By far the most complex software component of an Availability Zone is the node cluster. At its core it uses Kubernetes to orchestrate customer workloads like containers, storage, networking and virtual machines, but is heavily customized for edge computing and to fit the unique needs of the StateMesh network.

This component handles the following tasks:

  • Task scheduling and execution: The node cluster is responsible for scheduling and executing customer workloads. It uses a custom scheduler that takes into account the Time Tower of the node operator, the customer's requirements, the node's capabilities and the current load of the node.
  • Node monitoring and health checks: The node cluster monitors the health of the nodes and the workloads running on them. It uses a custom health check system that is optimized for low latency and high throughput.
  • Intra-zone routing and networking: Handles IP assignments, ingress and routes intra-zone container and VM traffic. It uses eBPF to provide the best performance and minimal latency.
  • Load balancing and failover: Manages the load balancing and automatic failover of customer workloads for including HTTP, TCP and UDP traffic.
  • Workflow storage management: Manages the storage of customer workloads, including block storage, object storage and file storage. It uses a custom storage system that is optimized for low latency and high throughput.
  • Node operator management: Manages the node operators, their Time Towers, their rewards and their onboarding.
  • Security policies: Enforces security policies like customer workload isolation and access control lists.

The node cluster software also handles nodes coming online and going offline, and is able to quickly recover from node failures. If a node fails, the node cluster will automatically reschedule the workloads running on the failed node to other nodes in the cluster in a matter of seconds.

Ingress routing

Ingress routing services handle north-south traffic and routes it to the correct node and container in the cluster. It also handles rate limiting, traffic shaping and DDoS protection.

Each workload running on StateMesh can be exposed to the outside world using a generated public DNS address over a TLS connection (eg: https://app-abcdef-xjlfg.eu-central-1.statemesh.net. Routing is performed based on hostname and path for HTTPS services and TLS SNI for TCP services. Because UDP traffic does not support TLS, routing is based on the incoming port.

StateMesh Ingress routing
Figure: StateMesh Ingress routing

Nodes

Worker nodes are the actual compute nodes that run customer workloads.
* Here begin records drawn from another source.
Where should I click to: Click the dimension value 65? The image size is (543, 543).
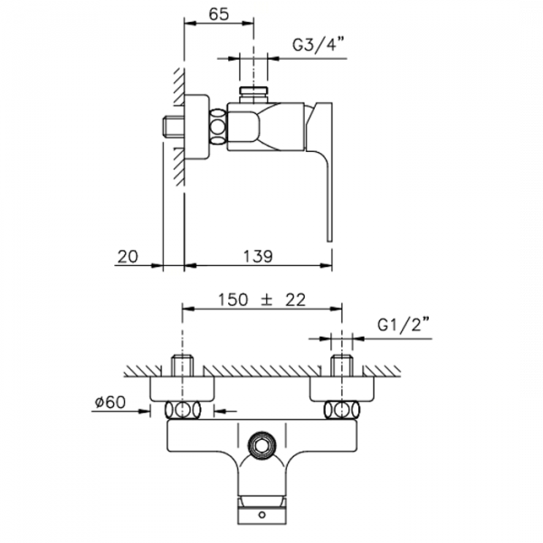(x=219, y=14)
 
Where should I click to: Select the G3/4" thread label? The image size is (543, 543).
(x=319, y=44)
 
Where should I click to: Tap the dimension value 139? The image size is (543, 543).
(x=258, y=257)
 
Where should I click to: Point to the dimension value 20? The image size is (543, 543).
(x=128, y=257)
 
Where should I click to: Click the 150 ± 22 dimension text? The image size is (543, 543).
(x=262, y=300)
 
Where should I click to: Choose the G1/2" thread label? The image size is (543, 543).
(x=404, y=326)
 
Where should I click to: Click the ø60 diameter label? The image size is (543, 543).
(x=110, y=403)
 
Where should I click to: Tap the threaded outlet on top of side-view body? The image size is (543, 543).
(x=253, y=95)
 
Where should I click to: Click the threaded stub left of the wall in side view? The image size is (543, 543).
(x=173, y=129)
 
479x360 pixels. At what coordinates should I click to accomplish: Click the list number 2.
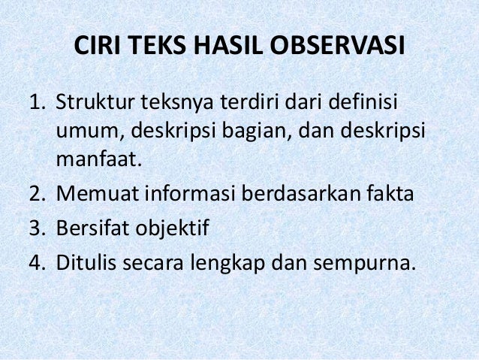(x=37, y=195)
They can be virtual machines or physical machines with an x86-64 or amd64 CPU architecture. arm64 is on the roadmap and planned in next releases.
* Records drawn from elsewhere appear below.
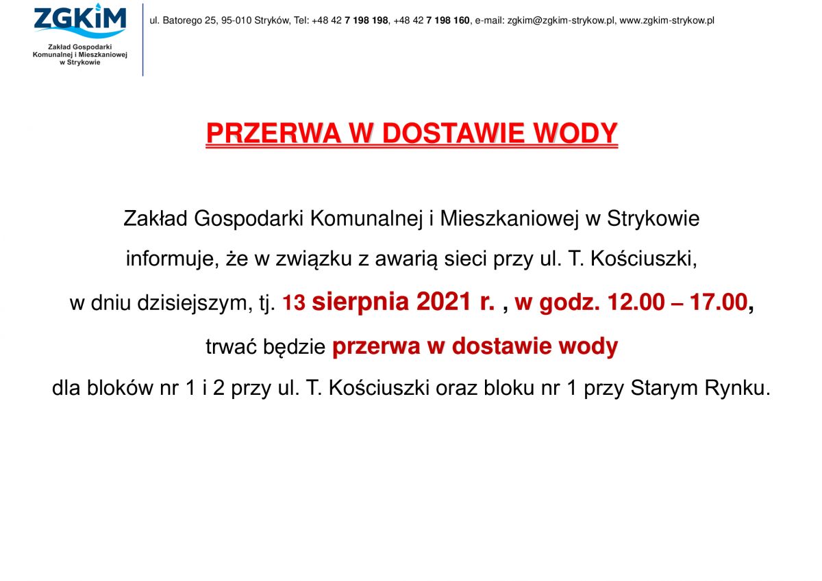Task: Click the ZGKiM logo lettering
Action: pos(79,18)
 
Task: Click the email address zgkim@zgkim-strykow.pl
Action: pos(561,21)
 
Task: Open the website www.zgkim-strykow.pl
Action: pos(667,21)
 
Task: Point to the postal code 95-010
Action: pos(236,21)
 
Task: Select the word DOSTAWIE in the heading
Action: pos(453,133)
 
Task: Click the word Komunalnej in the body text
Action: pos(366,219)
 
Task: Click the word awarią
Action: pos(406,259)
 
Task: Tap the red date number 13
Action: pos(294,302)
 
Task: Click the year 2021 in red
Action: pos(444,302)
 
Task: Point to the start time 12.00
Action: pos(636,302)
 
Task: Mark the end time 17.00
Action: pos(719,302)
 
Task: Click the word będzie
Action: pos(295,346)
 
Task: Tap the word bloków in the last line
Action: pos(120,387)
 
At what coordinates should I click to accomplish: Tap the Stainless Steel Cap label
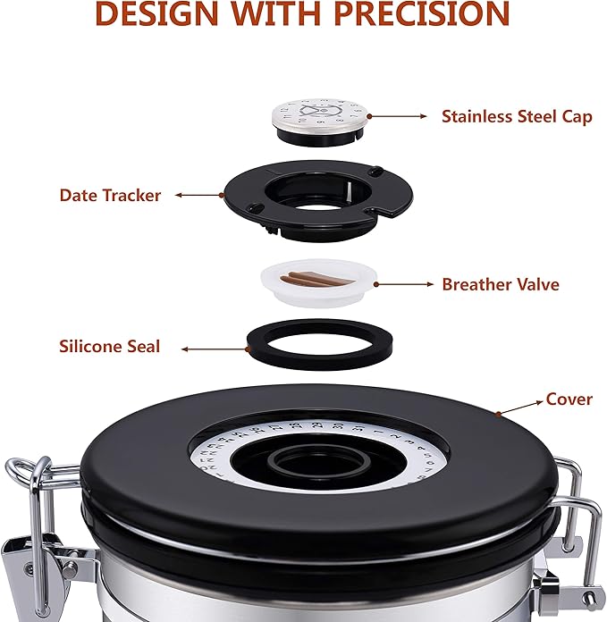click(x=516, y=116)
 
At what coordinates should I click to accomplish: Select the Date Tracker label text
click(x=110, y=195)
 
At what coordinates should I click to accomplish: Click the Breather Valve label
click(x=500, y=284)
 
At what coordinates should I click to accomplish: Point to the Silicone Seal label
click(x=110, y=346)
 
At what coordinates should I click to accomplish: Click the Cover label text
click(x=569, y=399)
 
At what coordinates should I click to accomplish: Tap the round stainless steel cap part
click(x=321, y=116)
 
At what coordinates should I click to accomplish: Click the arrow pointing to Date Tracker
click(x=198, y=194)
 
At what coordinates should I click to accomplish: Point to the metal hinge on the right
click(x=572, y=536)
Nodes are operated by node operators. Each node operator is responsible for maintaining the node's uptime and keeping a minimum MESH balance to confirm the node's presence on the network.

info

MESH is used only for paying gas fees associated with confirming the node's presence on the network.
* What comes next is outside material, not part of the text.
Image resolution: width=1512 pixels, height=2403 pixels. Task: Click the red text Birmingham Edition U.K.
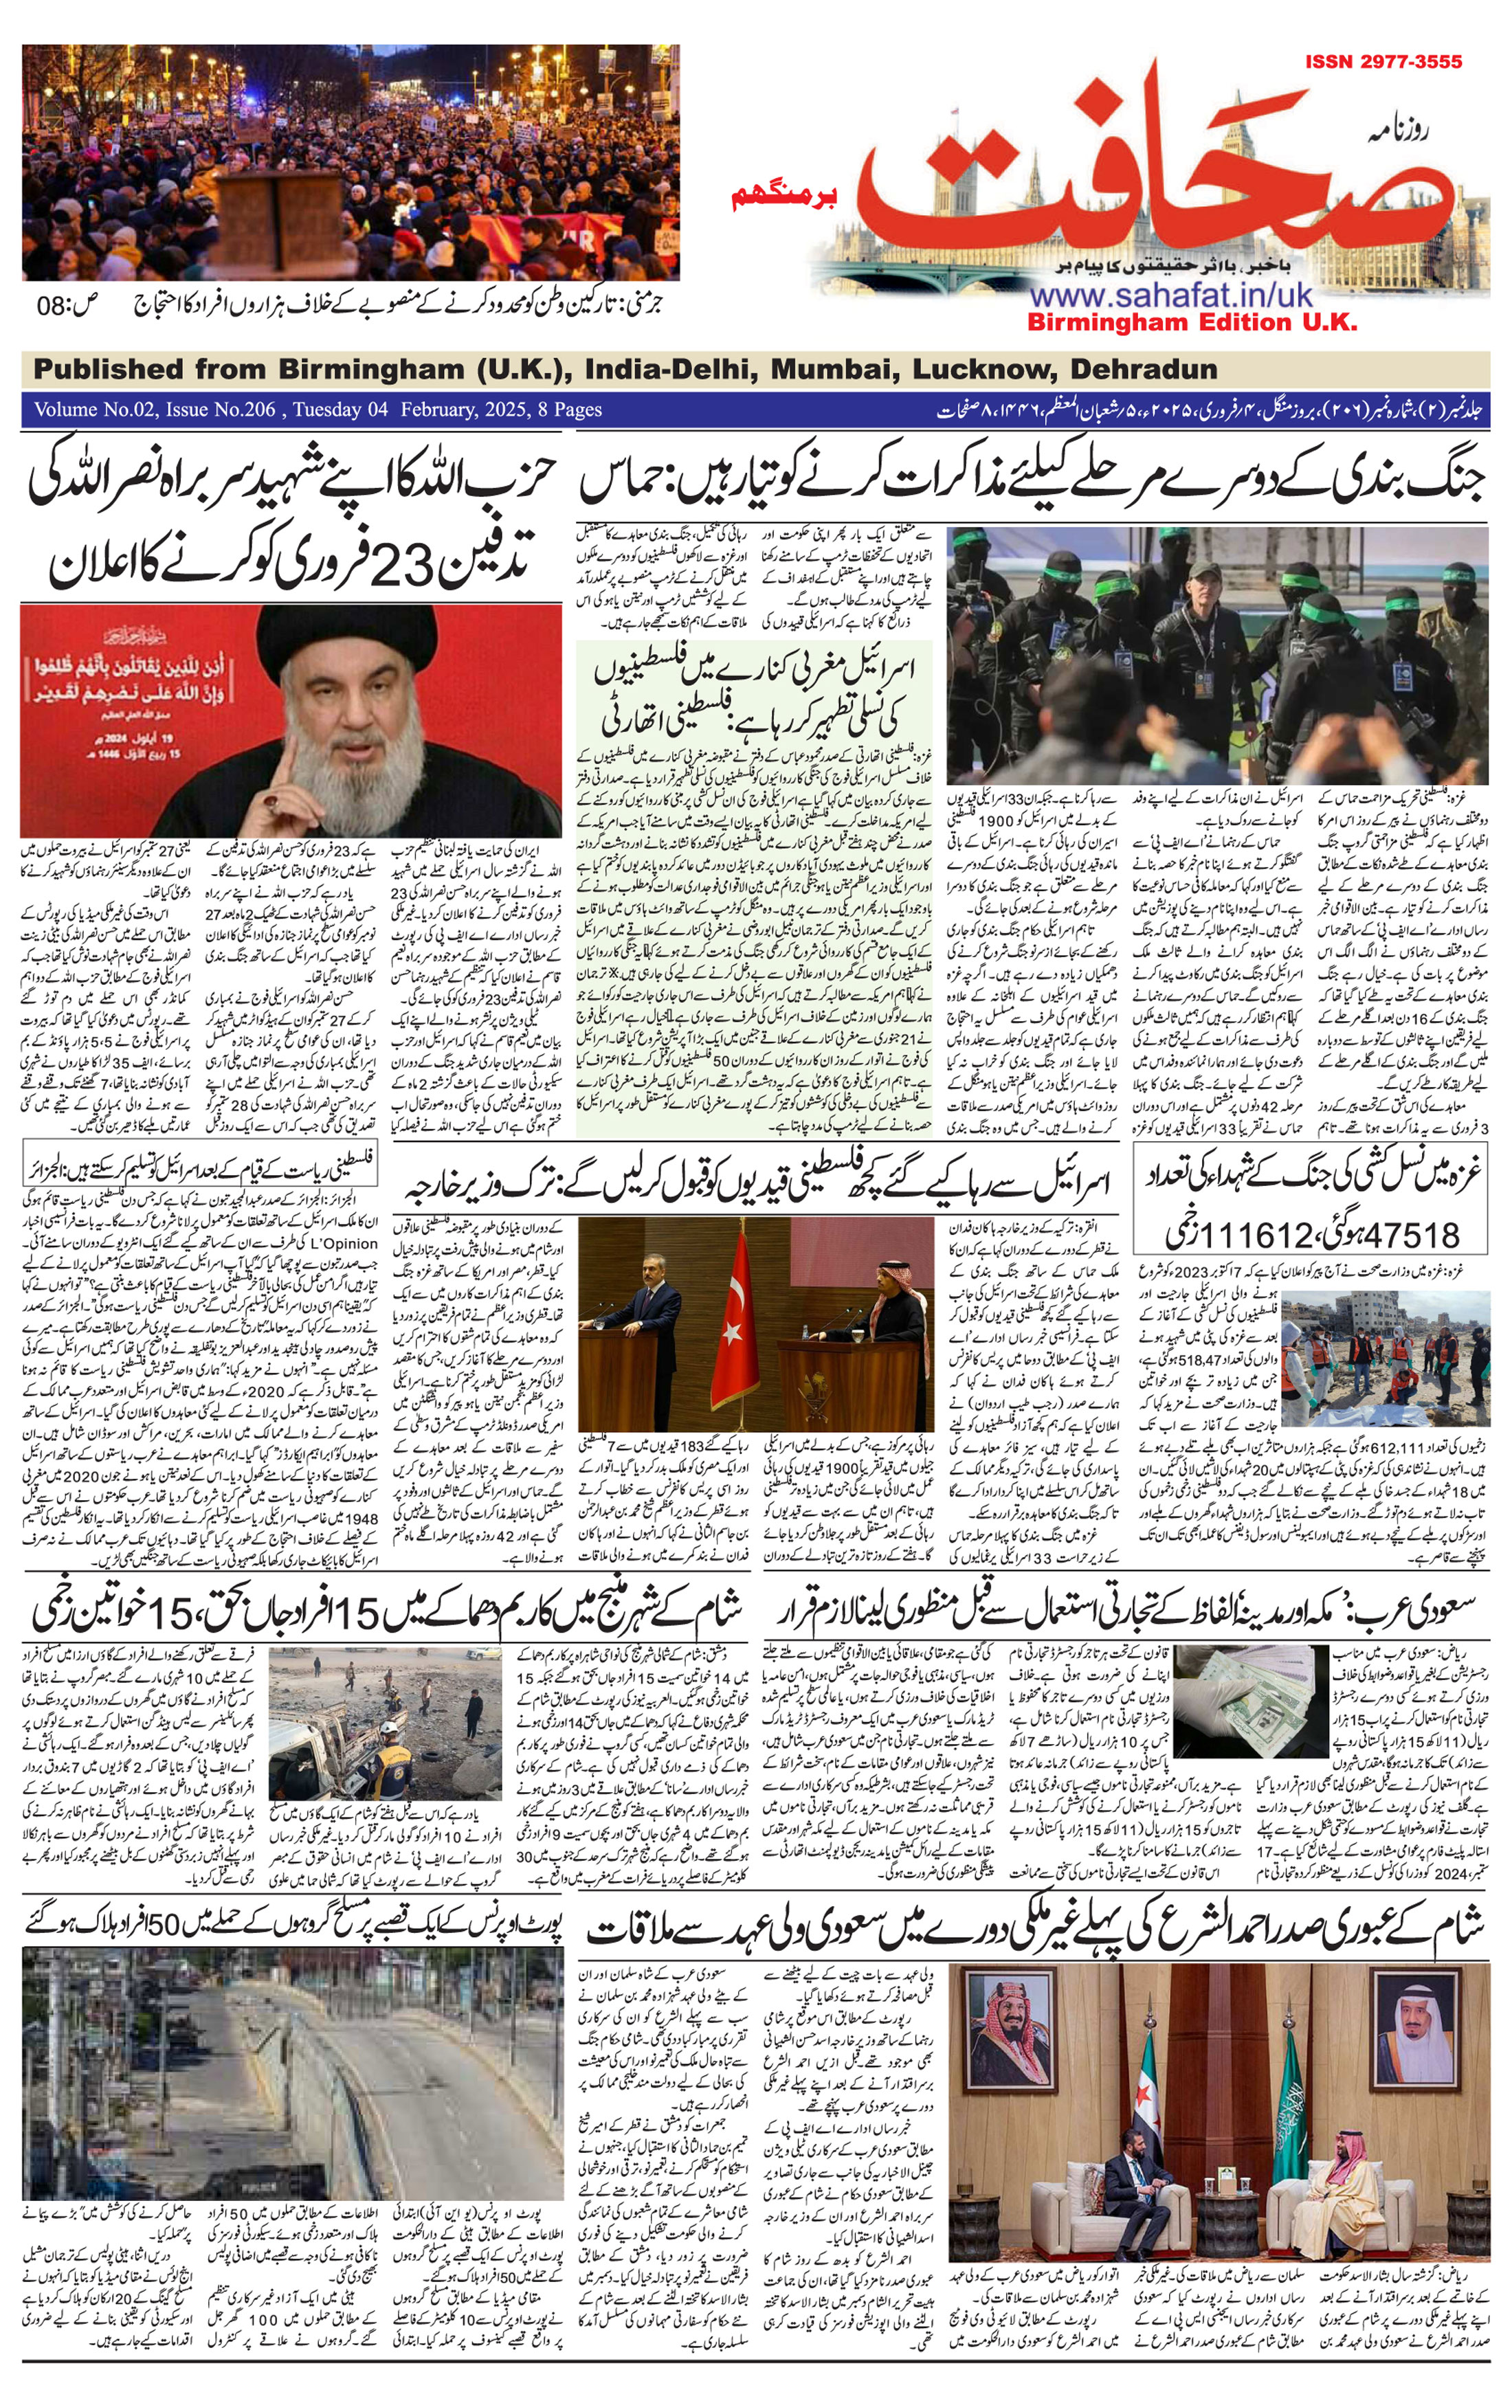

Nodes must run a fresh installation of the Ubuntu 22.04 operating system. Other configurations are not supported.

Blockchain

StateMesh uses its own L1 blockchain to store and validate node states using Time Towers. At the end of each chain epoch, the tower registry is reconfigured for each availability zone to reflect jailed nodes and elected node operators for the next epoch.

The blockchain is also used to handle automated stablecoin payments and bridging stablecoins from/to Statemesh to other blockchains.

Time Towers

Each node operator must run the StateMesh Tower Service service on his machine to join the global miner pool. Being in the miner pool is necessary to be able to join a cluster. The higher the Time Tower, the more likely the node is to be elected for task execution.